Bu düzenlemeler iş sözleşmesinin koşullarının tespitine, işverenin serbestçe sözleşme yapması ve yönetim hakkını kullanmasına sınırlamalar getirmektedir. Bu hükümler nedeniyle işveren, ücret, ara dinlenme, fazla çalışma, sosyal yardımlar, yıllık izin, hafta tatili gibi işyerinde çalışan tüm işçiler için geçerli olan çalışma şartları ve mali haklar ile işyerinde düzenin sağlanmasına ilişkin hususlarda, haklı bir neden bulunmadıkça, sözleşme türüne bağlı olarak işçiler arasında farklı uygulamalar yapamayacaktır. Kanuna göre sadece işçinin niteliklerinden ve işin özelliğinden kaynaklanan nedenler; örneğin işçinin eğitimi, performansı, kıdemi, engelliliği gibi sebepler haklı ayrım nedeni olarak kabul edilecektir. Diğer taraftan işverenin eşit muamelede bulunma mükellefiyeti, işçiyi gözetme borcu kapsamında işçi sağlığı ve güvenliği alanında gerekli önemleri alma yükümlülüğü açısından da önem taşımaktadır. Bu konuda esas alınacak olan uygulama ise belirsiz süreli iş sözleşmesiyle çalışan emsal işçiye yapılan uygulama olacaktır.

 

d6899663 5d63 4e4d 85d9 d35f95ed9554

İşçinin Sendikaya Üye Olması ve İşverenin Sendikal Ayrım Yapma Yasağı

İşverenin eşit davranma borcunun bir diğer yansıması da sendikaya üye olan veya olmak isteyen işçinin farklı bir işleme maruz bırakılamamasıdır. 6356 sayılı Sendikalar ve Toplu İş Sözleşmesi Kanunu’nun “Sendika özgürlüğünün güvencesi” başlığını taşıyan 25. Maddesi işçilerin işe alınmalarının, belli bir sendikaya girmeleri veya girmemeleri, belli bir sendikadaki üyeliği sürdürmeleri veya üyelikten çekilmeleri veya herhangi bir sendikaya üye olmaları veya olmamaları şartına bağlı tutulamayacağını,  sendikaya üyesi olan işçi ile sendika üyesi olmayan işçi arasında veya farklı sendikalara üye olan işçiler arasında, çalışma şartları veya işten çıkarma bakımından herhangi bir ayrım yapılamayacağını ve sendikal faaliyetleri nedeniyle işçinin işten çıkarılamayacağını emredici olarak düzenlemiştir.

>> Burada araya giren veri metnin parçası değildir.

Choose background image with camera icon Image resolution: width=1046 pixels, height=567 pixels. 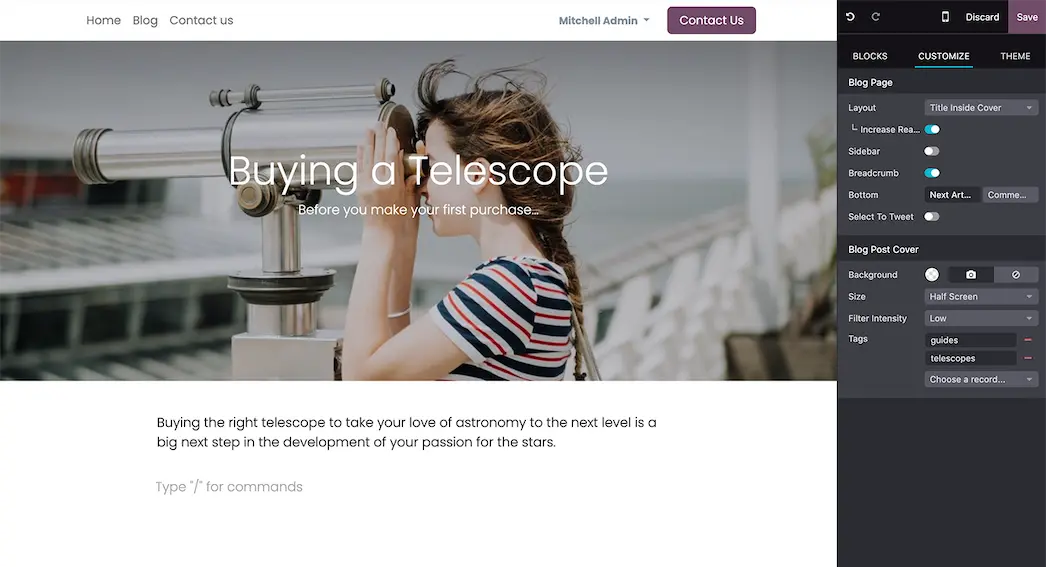click(x=971, y=275)
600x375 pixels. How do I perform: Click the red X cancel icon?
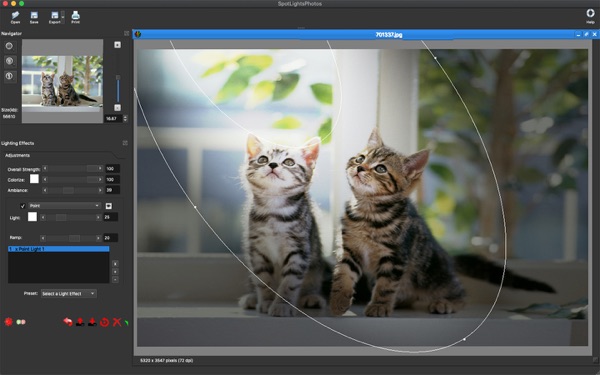[116, 322]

Engelli İşçiler Karşı Ayrımcılık Yasağı ve İşverenin Eşit Davranma Yükümlülüğü

5378 Sayılı Engelliler Hakkında Kanun ile de m. 14 ile de işverenlere, işçinin engellilik durumunu ayrımcı uygulamalara konu etmeme zorunluluğu getirilmiştir. Kanunun 14. Maddesinin 2. Fıkrasına göre; işe başvuru, işe alım, çalışma süreleri ve koşulları, istihdamın sürekliliği, kariyer gelişimi, güvenli ve sağlıklı çalışma ortamı dahil olmak üzere istihdama ilişkin hiçbir hususta işçinin engelli olmasına dayalı ayrımcı uygulamalarda bulunulamaz. Bu hüküm işverenlerin engelliler lehine pozitif ayrımcılık oluşturan uygulamalar yapmasına engel değildir. Nitekim 5388 Sayılı Kanun m. 14/3 ‘ de engelli çalışanların aleyhinde sonuç doğuracak şekilde diğer çalışanlardan farklı muamelede bulunulamayacağı açıkça belirtilmiştir.

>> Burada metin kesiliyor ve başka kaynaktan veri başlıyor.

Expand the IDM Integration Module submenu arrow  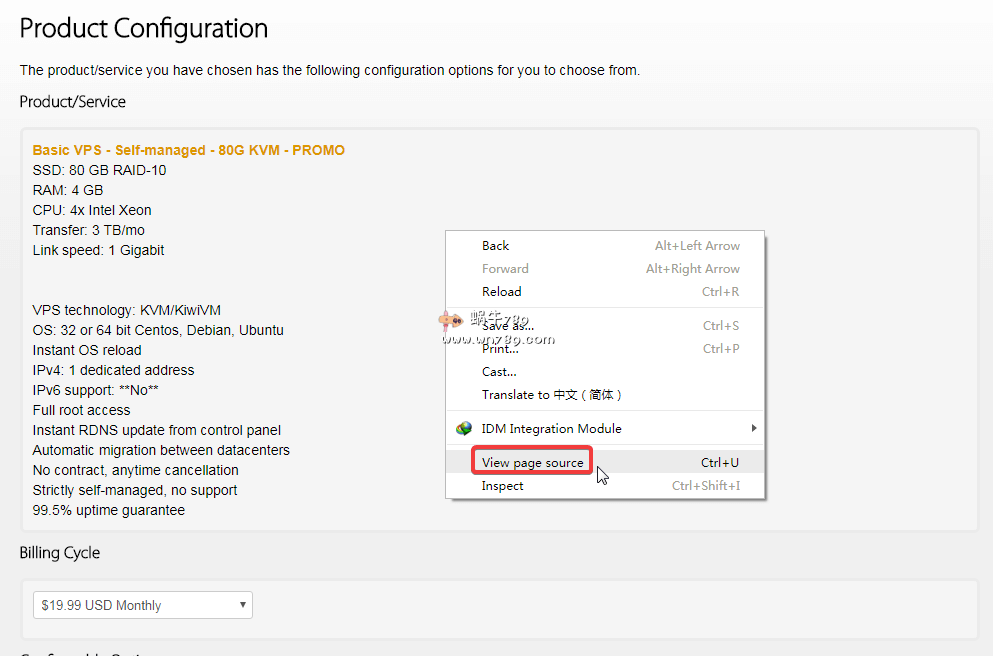[754, 429]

Psikolojik Taciz (Mobbing) ve Eşit Davranma Borcu

Psikolojik taciz (mobbing) oluşturan fiiller işverenin işçiyi koruma ve eşit davranma borcuna aykırılık oluşturur. Bu tür eylemler işçinin kişilik haklarının ihlali sonucunu da doğurmaktadır. Türk Borçlar Kanunu’nun “İşçinin Kişiliğinin Korunması” başlıklı 417/1. maddesinde psikolojik taciz psikolojik taciz terimine açıkça yer verilerek işverene, işçinin psikolojik tacizden korunması için gereken önlemleri alma yükümlüğü yüklenmiştir. Anılan madde şöyledir. “İşveren, hizmet ilişkisinde işçinin kişiliğini korumak ve saygı göstermek ve işyerinde dürüstlük ilkelerine uygun bir düzeni sağlamakla, özellikle işçilerin psikolojik ve cinsel tacize uğramamaları ve bu tür tacizlere uğramış olanların daha fazla zarar görmemeleri için gerekli önlemleri almakla yükümlüdür.” Yargıtay işçinin kişilik hakları ile sağlığına yönelik ağır saldırıların mobbing oluşturacağını kabul etmektedir. Yüksek mahkemeye göre psikolojik taciz (mobbing)  teşkil eden eylemlerin tutarlılık taşıması ve bu eylemlerin varlığına dair kuvvetli bir emarenin bulunması gerekmektedir.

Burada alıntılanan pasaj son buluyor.